A comprehensive tool for building and maintaining a dataset of Model Context Protocol (MCP) servers. This tool automatically collects, categorizes, and updates information about MCP servers from multiple sources.

Overview

The MCP Server Dataset Builder is designed to:

Extract MCP server information from the awesome-mcp-servers repository
Search GitHub for additional MCP server repositories
Merge and deduplicate data from both sources
Generate a daily CSV file with comprehensive information about each server

Features

Dual Data Sources: Combines data from curated lists and GitHub search
Automatic Categorization: Assigns categories based on repository content
Tech Stack Detection: Identifies programming languages and frameworks
Emoji Tagging: Adds visual indicators for quick identification
Daily Updates: Automatically runs to keep the dataset current
Data Persistence: Maintains historical data while adding new entries

Dataset Structure

The generated CSV files contain the following fields:

| Field | Description | |-------|-------------| | name | Repository name | | description | Repository description | | html_url | URL to the repository | | stars | Number of GitHub stars | | forks | Number of GitHub forks | | keywords | Comma-separated list of keywords | | category | Primary category (e.g., framework, utility, client) | | techstack | Comma-separated list of technologies used | | emojis | Visual indicators for quick identification |

Usage

Automatic Daily Updates

The dataset is automatically updated daily via GitHub Actions.
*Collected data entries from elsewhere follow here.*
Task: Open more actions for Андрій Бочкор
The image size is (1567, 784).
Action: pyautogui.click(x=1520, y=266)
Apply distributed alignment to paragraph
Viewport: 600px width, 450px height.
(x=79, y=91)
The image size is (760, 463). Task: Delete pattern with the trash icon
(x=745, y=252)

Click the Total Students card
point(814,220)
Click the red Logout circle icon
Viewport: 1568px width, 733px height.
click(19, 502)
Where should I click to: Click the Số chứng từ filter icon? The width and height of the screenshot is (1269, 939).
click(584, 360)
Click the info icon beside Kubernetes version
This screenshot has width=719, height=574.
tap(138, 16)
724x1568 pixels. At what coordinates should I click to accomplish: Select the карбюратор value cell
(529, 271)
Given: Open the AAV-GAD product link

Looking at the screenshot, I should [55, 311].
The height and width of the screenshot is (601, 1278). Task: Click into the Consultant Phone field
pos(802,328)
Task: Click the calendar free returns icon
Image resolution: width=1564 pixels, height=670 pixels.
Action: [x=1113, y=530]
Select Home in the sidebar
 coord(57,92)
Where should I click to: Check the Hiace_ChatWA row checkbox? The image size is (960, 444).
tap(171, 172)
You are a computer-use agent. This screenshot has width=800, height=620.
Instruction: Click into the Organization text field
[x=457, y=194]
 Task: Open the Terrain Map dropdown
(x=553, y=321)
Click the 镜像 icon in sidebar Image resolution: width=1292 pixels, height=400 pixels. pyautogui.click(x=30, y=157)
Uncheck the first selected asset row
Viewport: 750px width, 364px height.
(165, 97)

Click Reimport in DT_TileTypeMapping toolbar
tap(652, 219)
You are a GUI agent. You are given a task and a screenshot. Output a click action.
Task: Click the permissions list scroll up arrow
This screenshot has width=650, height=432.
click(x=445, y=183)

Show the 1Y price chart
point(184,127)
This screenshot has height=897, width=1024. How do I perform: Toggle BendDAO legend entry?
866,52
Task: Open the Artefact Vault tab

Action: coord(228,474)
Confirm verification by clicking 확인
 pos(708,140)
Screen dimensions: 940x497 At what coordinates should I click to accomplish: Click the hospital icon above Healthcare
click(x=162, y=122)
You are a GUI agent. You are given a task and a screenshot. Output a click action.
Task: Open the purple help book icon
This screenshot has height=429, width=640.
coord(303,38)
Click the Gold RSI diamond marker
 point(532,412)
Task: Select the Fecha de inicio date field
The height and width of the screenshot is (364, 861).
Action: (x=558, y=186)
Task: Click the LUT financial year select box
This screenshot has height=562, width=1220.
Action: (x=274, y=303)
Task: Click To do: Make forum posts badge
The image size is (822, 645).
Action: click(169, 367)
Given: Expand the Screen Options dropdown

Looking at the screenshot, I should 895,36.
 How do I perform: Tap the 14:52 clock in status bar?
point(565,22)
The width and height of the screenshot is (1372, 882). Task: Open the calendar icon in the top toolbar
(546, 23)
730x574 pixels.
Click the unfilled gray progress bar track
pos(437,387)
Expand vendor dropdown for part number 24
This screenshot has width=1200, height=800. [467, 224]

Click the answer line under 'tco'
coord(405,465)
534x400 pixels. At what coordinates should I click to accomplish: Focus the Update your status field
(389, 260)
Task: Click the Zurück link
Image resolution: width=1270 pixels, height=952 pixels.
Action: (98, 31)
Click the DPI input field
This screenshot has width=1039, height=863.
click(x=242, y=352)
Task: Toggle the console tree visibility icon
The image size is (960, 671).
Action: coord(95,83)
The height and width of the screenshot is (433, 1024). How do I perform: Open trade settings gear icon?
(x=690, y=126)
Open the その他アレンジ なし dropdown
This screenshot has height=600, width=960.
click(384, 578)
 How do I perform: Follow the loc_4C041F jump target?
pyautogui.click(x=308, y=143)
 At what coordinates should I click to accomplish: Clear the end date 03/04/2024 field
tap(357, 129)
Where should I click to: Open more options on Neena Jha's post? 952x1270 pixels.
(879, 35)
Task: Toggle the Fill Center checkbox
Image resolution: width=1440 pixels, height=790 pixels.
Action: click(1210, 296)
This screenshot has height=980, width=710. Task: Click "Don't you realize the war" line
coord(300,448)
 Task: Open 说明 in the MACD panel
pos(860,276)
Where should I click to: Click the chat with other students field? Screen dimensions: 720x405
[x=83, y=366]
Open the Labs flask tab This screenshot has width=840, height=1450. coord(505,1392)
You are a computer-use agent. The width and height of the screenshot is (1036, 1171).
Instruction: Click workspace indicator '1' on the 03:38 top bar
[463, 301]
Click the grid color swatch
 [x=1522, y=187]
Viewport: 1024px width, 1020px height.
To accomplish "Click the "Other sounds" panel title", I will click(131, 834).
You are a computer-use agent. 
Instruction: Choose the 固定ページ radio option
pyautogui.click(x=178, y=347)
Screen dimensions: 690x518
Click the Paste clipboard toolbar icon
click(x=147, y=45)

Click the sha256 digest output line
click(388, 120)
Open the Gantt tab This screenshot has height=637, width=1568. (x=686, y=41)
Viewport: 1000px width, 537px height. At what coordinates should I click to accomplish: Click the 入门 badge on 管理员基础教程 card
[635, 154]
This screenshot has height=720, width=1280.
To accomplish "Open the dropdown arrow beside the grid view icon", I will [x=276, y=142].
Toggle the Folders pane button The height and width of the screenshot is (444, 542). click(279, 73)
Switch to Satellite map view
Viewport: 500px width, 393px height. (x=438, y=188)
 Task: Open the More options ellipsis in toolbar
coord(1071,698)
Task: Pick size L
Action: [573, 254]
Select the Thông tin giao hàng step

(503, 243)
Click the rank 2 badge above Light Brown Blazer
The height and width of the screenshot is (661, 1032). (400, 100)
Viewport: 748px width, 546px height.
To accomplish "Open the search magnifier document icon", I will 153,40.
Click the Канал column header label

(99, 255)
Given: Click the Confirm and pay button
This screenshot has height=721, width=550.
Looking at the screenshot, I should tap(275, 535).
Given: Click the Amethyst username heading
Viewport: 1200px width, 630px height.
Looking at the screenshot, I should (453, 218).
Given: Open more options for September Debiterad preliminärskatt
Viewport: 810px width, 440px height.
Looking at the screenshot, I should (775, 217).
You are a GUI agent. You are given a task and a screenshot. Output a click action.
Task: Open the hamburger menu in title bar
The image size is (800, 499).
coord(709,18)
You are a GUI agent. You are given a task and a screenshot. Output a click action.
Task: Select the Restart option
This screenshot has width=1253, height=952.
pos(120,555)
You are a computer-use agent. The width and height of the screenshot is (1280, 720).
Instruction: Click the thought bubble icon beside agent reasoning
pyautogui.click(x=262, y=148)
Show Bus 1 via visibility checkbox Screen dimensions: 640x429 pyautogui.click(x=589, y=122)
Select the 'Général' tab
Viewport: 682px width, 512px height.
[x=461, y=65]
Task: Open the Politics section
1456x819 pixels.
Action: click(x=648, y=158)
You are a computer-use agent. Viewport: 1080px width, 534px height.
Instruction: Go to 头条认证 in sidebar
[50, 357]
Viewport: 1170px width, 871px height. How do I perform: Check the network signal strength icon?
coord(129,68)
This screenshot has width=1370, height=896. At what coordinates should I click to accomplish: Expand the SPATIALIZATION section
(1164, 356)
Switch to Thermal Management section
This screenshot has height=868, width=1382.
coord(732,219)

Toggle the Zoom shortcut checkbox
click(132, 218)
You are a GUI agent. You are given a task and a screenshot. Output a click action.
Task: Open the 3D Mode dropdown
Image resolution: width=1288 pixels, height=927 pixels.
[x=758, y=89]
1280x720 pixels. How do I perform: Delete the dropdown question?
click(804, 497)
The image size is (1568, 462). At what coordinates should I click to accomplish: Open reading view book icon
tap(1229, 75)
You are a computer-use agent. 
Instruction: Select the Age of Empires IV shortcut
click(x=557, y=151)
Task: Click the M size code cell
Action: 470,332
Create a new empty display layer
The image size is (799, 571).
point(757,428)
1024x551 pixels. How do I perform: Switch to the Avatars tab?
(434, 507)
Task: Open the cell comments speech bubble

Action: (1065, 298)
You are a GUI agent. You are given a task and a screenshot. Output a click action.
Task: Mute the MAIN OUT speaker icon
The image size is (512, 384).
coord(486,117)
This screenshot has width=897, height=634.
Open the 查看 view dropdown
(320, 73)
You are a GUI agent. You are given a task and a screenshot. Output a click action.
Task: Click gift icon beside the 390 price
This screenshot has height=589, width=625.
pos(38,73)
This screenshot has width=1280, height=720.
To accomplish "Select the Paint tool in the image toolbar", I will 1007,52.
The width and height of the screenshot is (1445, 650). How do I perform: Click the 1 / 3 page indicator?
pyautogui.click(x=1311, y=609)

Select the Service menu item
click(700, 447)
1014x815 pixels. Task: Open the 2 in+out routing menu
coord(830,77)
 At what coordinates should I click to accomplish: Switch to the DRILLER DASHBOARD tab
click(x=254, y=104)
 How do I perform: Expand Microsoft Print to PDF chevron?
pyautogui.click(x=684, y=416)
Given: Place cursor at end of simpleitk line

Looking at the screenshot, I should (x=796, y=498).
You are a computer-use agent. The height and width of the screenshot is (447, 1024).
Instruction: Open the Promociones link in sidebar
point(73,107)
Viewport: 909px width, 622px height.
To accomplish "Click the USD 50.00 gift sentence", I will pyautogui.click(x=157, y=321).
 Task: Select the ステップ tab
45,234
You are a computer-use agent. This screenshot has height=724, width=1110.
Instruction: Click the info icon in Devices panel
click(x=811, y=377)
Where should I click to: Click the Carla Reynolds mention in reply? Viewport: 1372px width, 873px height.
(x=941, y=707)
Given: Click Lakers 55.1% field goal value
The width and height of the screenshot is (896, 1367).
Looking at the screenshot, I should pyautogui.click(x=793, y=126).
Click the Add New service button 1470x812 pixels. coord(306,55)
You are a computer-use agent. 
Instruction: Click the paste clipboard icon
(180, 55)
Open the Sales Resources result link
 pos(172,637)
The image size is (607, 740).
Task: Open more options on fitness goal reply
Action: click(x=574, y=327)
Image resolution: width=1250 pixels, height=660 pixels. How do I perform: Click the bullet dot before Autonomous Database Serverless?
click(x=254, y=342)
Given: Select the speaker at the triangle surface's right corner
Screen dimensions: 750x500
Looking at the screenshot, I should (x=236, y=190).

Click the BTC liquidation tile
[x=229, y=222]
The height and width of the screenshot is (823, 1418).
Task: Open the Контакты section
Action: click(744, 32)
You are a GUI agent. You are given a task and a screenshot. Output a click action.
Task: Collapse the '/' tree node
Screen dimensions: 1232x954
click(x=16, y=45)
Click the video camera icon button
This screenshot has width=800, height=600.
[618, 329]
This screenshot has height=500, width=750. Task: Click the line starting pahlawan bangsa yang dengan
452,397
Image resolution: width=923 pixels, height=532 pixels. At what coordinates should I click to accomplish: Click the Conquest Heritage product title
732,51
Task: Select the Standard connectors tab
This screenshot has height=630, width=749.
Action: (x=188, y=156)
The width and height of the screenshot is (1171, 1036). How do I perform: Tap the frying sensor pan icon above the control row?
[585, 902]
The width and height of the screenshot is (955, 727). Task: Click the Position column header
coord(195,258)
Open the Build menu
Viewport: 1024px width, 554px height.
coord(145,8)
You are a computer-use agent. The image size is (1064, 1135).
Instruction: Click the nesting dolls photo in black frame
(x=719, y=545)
No manual intervention is required.

Manual Trigger

You can manually trigger the workflow from the GitHub Actions tab:

Go to the "Actions" tab in the repository
Select "Unified MCP Servers Extraction"
Click "Run workflow"
Optionally customize:
- Keywords for GitHub search
- Minimum stars and forks thresholds
- Which extraction methods to run

Local Development

To run the scripts locally:

# Install dependencies
pip install -r requirements.txt

# Run README extraction
python extract_mcp_servers.py

# Run GitHub search
python daily.py

Environment Variables

The following environment variables can be used to customize the behavior:

| Variable | Description | Default | |----------|-------------|---------| | GITHUB_TOKEN | GitHub API token for authentication | - | | KEYWORDS_ENV | Comma-separated list of search keywords | MCP-related keywords | | MIN_STARS | Minimum number of stars for repositories | 10 | | MIN_FORKS | Minimum number of forks for repositories | 5 |

Data Sources

1. Awesome MCP Servers Repository

The tool extracts data from the awesome-mcp-servers repository, which contains a curated list of MCP servers organized by category.

2. GitHub Search

The tool searches GitHub for repositories matching MCP-related keywords, ensuring comprehensive coverage of the ecosystem.

Categorization System

Repositories are categorized based on their content and purpose:

Framework: Core MCP server implementations
Utility: Helper tools and utilities
Client: Client libraries and applications
Tutorial: Learning resources and examples
Database: Database integrations
API: API implementations
Storage: Storage solutions
AI: AI and LLM integrations
Chat: Chat and messaging features
Search: Search functionality

Tech Stack Detection

The tool identifies the following technologies:

Languages: Python, TypeScript, Go, Rust, Java, C#
Frameworks: FastAPI, Langchain, Spring
Protocols: SSE, WebSocket, HTTP
Deployment: Cloud, Local, Docker
Platforms: iOS, Windows, Linux

Contributing

Contributions are welcome! Please feel free to submit a Pull Request.

License

This project is licensed under the MIT License - see the LICENSE file for details.